Your goal: Quote all of the data below exactly, please.

---------------

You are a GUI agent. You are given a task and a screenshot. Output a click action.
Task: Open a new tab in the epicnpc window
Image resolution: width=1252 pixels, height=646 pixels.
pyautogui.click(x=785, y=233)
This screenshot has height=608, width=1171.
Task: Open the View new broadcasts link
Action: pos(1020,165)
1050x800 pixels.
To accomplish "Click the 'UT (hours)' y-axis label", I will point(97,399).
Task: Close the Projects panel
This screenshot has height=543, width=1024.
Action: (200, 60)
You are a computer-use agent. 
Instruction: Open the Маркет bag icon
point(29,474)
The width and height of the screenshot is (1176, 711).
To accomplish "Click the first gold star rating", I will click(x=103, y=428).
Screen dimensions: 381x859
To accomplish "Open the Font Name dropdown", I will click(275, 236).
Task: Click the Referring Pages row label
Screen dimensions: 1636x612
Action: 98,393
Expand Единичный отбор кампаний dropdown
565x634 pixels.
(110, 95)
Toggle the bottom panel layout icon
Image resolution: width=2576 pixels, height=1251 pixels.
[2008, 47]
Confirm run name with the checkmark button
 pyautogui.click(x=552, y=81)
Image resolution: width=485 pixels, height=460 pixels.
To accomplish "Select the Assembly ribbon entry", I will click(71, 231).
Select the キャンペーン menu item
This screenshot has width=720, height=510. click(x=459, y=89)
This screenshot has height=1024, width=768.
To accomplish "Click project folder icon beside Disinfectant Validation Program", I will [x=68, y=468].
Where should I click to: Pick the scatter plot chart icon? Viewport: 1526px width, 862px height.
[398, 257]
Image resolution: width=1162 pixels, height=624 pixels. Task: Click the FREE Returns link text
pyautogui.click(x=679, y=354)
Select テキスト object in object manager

---------------

Result of the exercise:
You are a GUI agent. You are given a task and a screenshot. Output a click action.
Task: Open a new tab in the epicnpc window
Image resolution: width=1252 pixels, height=646 pixels.
pyautogui.click(x=785, y=233)
This screenshot has height=608, width=1171.
Task: Open the View new broadcasts link
Action: pos(1020,165)
1050x800 pixels.
To accomplish "Click the 'UT (hours)' y-axis label", I will point(97,399).
Task: Close the Projects panel
This screenshot has height=543, width=1024.
Action: (200, 60)
You are a computer-use agent. 
Instruction: Open the Маркет bag icon
point(29,474)
The width and height of the screenshot is (1176, 711).
To accomplish "Click the first gold star rating", I will click(x=103, y=428).
Screen dimensions: 381x859
To accomplish "Open the Font Name dropdown", I will click(275, 236).
Task: Click the Referring Pages row label
Screen dimensions: 1636x612
Action: 98,393
Expand Единичный отбор кампаний dropdown
565x634 pixels.
(110, 95)
Toggle the bottom panel layout icon
Image resolution: width=2576 pixels, height=1251 pixels.
[2008, 47]
Confirm run name with the checkmark button
 pyautogui.click(x=552, y=81)
Image resolution: width=485 pixels, height=460 pixels.
To accomplish "Select the Assembly ribbon entry", I will click(71, 231).
Select the キャンペーン menu item
This screenshot has width=720, height=510. click(x=459, y=89)
This screenshot has height=1024, width=768.
To accomplish "Click project folder icon beside Disinfectant Validation Program", I will [x=68, y=468].
Where should I click to: Pick the scatter plot chart icon? Viewport: 1526px width, 862px height.
[398, 257]
Image resolution: width=1162 pixels, height=624 pixels. Task: Click the FREE Returns link text
pyautogui.click(x=679, y=354)
Select テキスト object in object manager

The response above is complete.